By Kelly Ng | Images by Yasunari Watanabe and Jay Ong
Yale-NUS student Jay Ong (Class of 2021) will debut two of his original saxophone compositions at the 18th World Saxophone Congress, which will be held in Zagreb, Croatia from 10 to 14 July 2018. Held since 1969, the international congress serves as a platform for professional and amateur saxophonists, across all musical genres and expressions, to converge.
His original compositions are titled “Sketches 2” and “Sketches 3”. The former will be performed by a saxophone quartet while the latter by a saxophone duet.
Speaking about these compositions, Jay explained, “The inspiration behind these two contemporary pieces came from the concept of travel and transit. I was interested in how these concepts could be expressed musically. For example, Sketches 2 is an ostinato-based piece. This means there is a constant pulse, like a car beeping sound, interspersed throughout the song. This sound appears in different forms and is constantly contextualised in terms of instrumentation, harmony and tone.”
Jay (second from left) in an interdisciplinary performance combining dance, theatre, music and multimedia funded by National Art Council’s Matchbox Grant.
Prior to this, Jay had his pieces showcased in various recitals and concerts in Singapore and Australia. In early March, he also wrote music for brass parts for an Elvis Presley tribute concert held at the Esplanade.
With an impressive host of musical achievements under his belt, Jay fondly recalled how his love for the saxophone first developed. “Back in secondary school, I was rejected by nearly every student organisation but the school band. I was assigned to play the saxophone and I ended up enjoying it very much. Since then, my musical growth has been organic and informal. Along the way, as I experimented with writing and arranging music configurations for different groups like saxophone quartets, clarinet choirs and mixed ensembles, my passion for the saxophone grew.”
The music scene in Singapore is considerably small, relative to that of other countries in the region. Although it is slowly making its mark, Jay foresees that the classical and jazz scene will likely remain small and niche relative to that of other musical genres like Indie music. However, it is this network of connections within a tightknit community, both locally and abroad, that helps musicians forward in their musical endeavours.

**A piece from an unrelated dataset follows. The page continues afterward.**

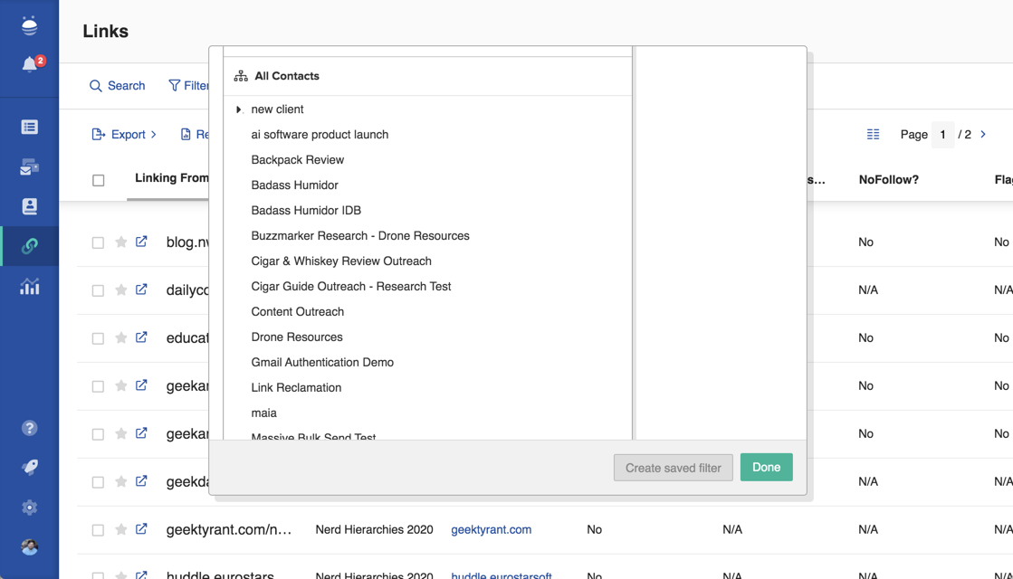Open the notifications bell icon
Viewport: 1013px width, 579px height.
30,64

“As a member of the National University of Singapore’s Jazz Band and a resident composer for a local saxophone quartet in Singapore, I have been blessed to know many wonderful stakeholders in the jazz and classical scene. These connections have allowed me to expand my musical experience,” Jay remarked.
In school, Jay has performed several times at different events like Family Weekend and end-of-semester dinners. When asked why the College is a conducive environment for his musical endeavours, Jay shared that it provides him the freedom to explore and develop inspiration.
“Yale-NUS College is a good space for me to experiment with my performances. For example, during the Saga end-of-semester dinner last year, I incorporated looping pedals in my performance piece,” he added.
In addition to his music, Jay is also passionate about other matters such as social work. As the current Vice President of Community Impact, or ComPact, a Yale-NUS student organisation dedicated to increasing the involvement of students in off-campus community service, he helped to organise and moderate the recent panel discussion on migrant workers.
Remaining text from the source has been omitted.